俺たち、方程式の授業をやっていた頃、死ぬぐらい走ってたんだからよ。わかるわけがねぇんだけど、投げ出すわけにはいかねぇだろ。

寝る間も惜しんで気合と根性とボディランゲージでマスターして、バリバリ金稼いでよ。
いつか、木塚が『コーチ修行に行きたい』と言ったら『メジャー30球団全部見てこい』って行かせてあげられるようになるんだからな、俺は。
だから、当分は野球の与太話をしてる余裕もねぇからな」

――なるほど。もつ鍋わたり閉店の事情はよくわかりました。……ところで、大変ご多忙の折に、貴重なお時間を拝借して誠に申し訳ないんですけど……ベイスターズが好調です。

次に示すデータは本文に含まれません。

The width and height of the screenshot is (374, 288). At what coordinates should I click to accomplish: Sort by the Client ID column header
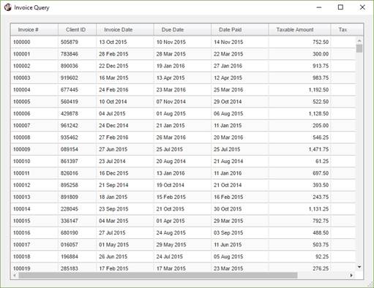tap(77, 30)
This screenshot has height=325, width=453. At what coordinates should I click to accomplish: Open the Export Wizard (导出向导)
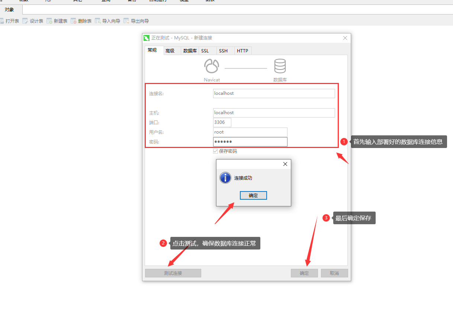click(126, 21)
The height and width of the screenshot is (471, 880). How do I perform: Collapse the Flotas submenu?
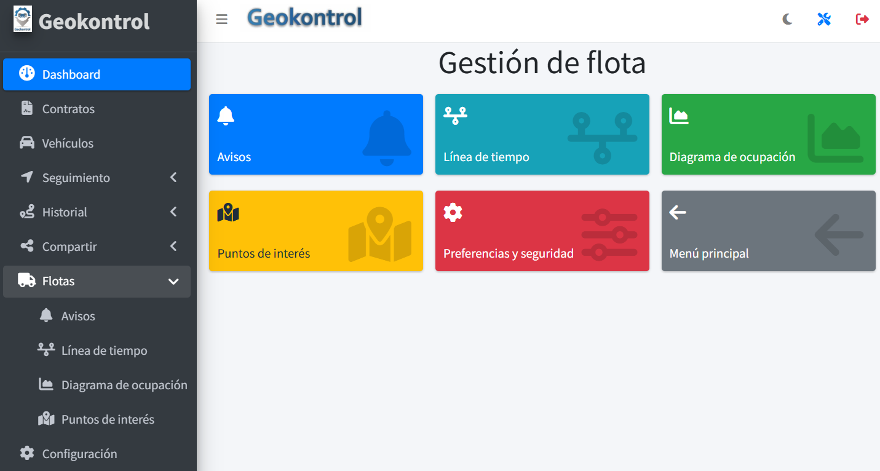click(97, 282)
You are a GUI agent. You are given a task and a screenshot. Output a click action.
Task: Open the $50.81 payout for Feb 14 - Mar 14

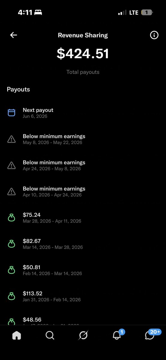coord(83,270)
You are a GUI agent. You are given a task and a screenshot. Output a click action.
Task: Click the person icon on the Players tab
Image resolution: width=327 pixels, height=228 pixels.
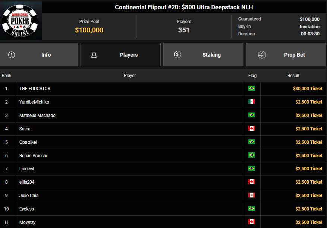pos(94,55)
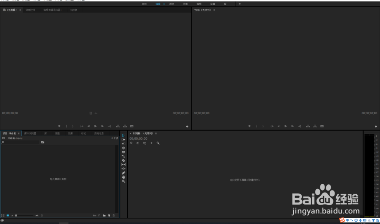Screen dimensions: 380x224
Task: Click the plus button to edit Program monitor controls
Action: (x=377, y=126)

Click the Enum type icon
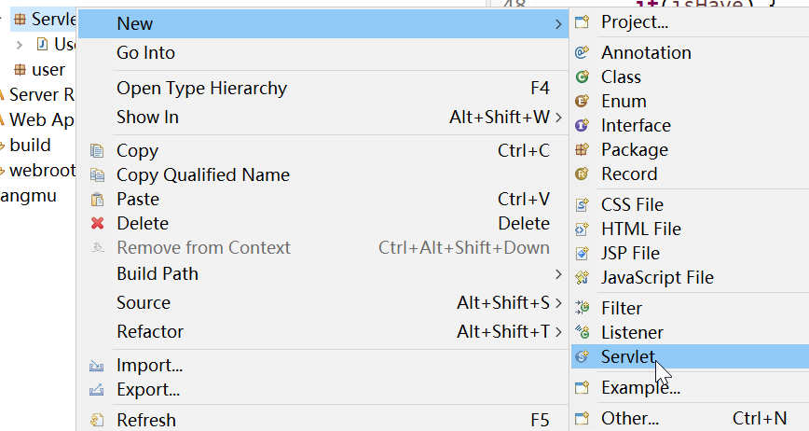coord(583,102)
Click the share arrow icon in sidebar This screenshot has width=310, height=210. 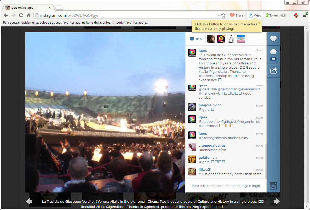(273, 71)
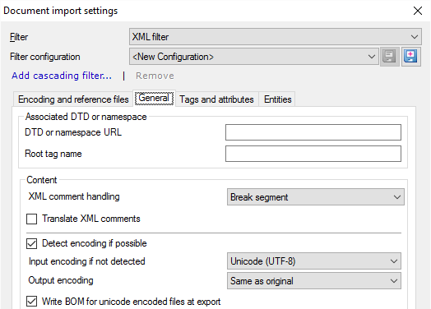Close the Document import settings dialog
Image resolution: width=431 pixels, height=309 pixels.
(418, 11)
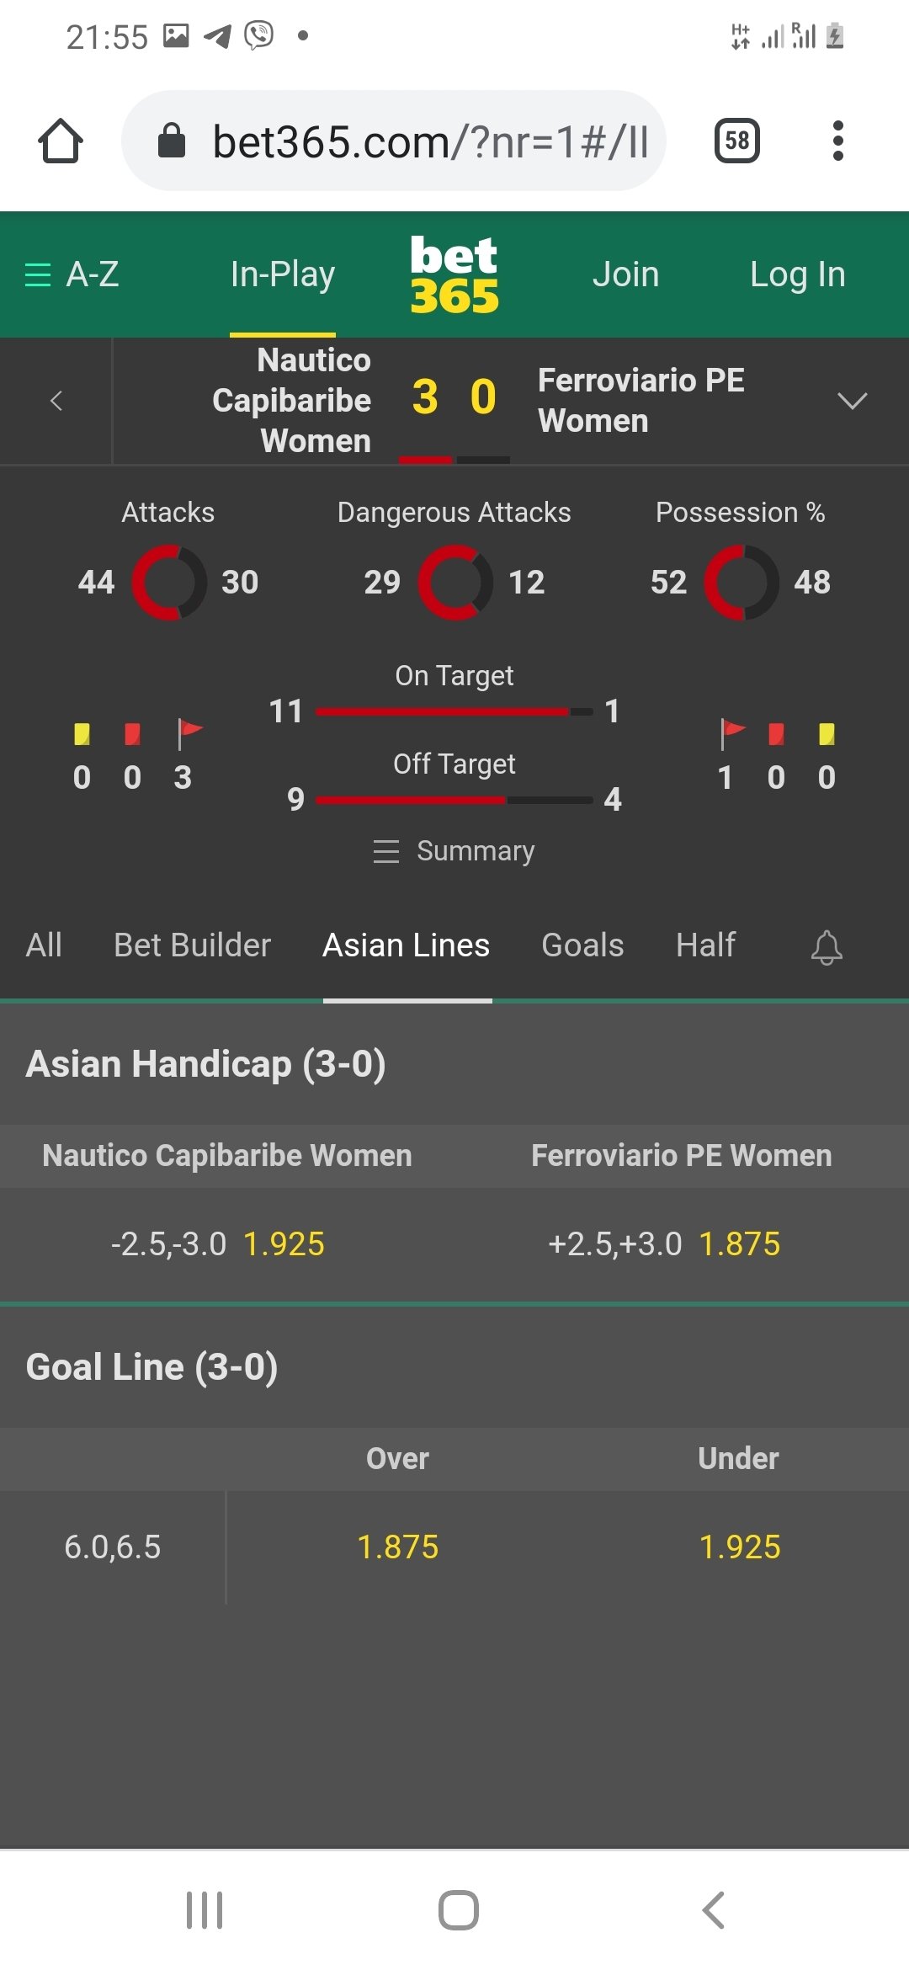
Task: Tap the Log In button
Action: tap(797, 274)
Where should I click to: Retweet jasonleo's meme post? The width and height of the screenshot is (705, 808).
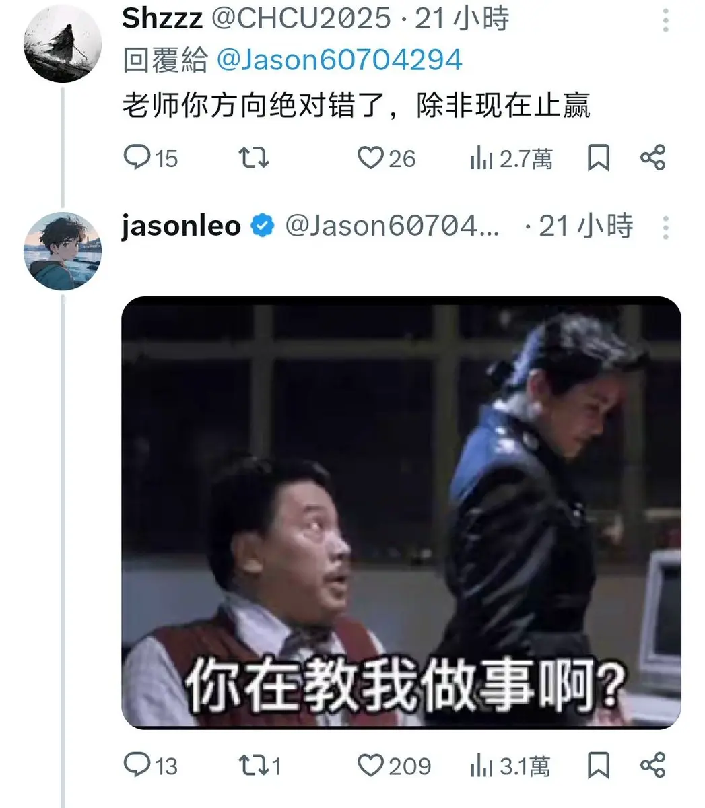click(x=260, y=766)
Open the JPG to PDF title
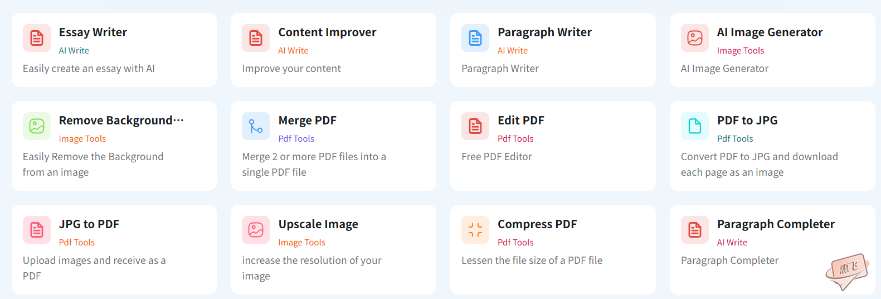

「…………あぁ!? この期に及んで、まだモバ浜の話をしなきゃなんねぇのかよ! 
あんなシケシケのチームどう転んだってギリギリ5位がいいとこだって。詳しいことはしらねぇよ。うちは加工屋だからな!」

――ありがとうございました。このシリーズ、“加工屋わたり”として続くかもしれません。

以上です 


14: 名無しさん@恐縮です@\(^o^)/ 2014/12/26(金) 21:42:34.72 ID:bZklb2ns0.net

で、誰?


15: 名無しさん@恐縮です@\(^o^)/ 2014/12/26(金) 21:42:56.20 ID:UhfnOD3Q0.net

で、真相は?


22: 名無しさん@恐縮です@\(^o^)/ 2014/12/26(金) 21:47:46.08 ID:u96jg3UX0.net

文章にまとまりが無く言いたいこと書いてるだけでグダグダ長過ぎるんだよ

>も、もつが……ないぞう。

結局これが言いたかったんだろ


27: 名無しさん@恐縮です@\(^o^)/ 2014/12/26(金) 21:53:19.16 ID:H+uvjIUX0.net

2000年 3試合 0勝0敗 防御率6.75
2001年 63試合 5勝1敗 防御率2.61
2002年 5試合 0勝0敗 防御率11.81
2003年 7試合 1勝0敗 防御率5.40

うーん…


34: 名無しさん@恐縮です@\(^o^)/ 2014/12/26(金) 22:00:22.23 ID:jsyxPj+M0.net

>>27
ファンの中では2年目に森に酷使されて壊れたという事になってるんだよ
でも本人は森に使ってもらったおかげでプロ野球選手になれたと感謝してる
こいつの本読むとなかなか面白いよ


42: 名無しさん@恐縮です@\(^o^)/ 2014/12/26(金) 22:13:49.52 ID:aj36qFbd0.net

安定しちゃうと人生を変えたくなる気持ちは分かる
ずっとこのままって良くもあり悪くもあり


48: 名無しさん@恐縮です@\(^o^)/ 2014/12/26(金) 22:56:54.11 ID:YfXLfxEk0.net

背が高いから渋谷で待ち合わせの目印にされたっていうエピソードは覚えてる


51: 名無しさん@恐縮です@\(^o^)/ 2014/12/26(金) 23:15:42.25 ID:vgMF913m0.net

なんだよ。この古い記事
新ネタがでたのかと思ったわ


61: 名無しさん@恐縮です@\(^o^)/ 2014/12/27(土) 05:38:56.97 ID:4/e9E6Tz0.net

このシリーズ、毎回面白いよね。
てか加工部品製造とか、これまたすごい決断だな。。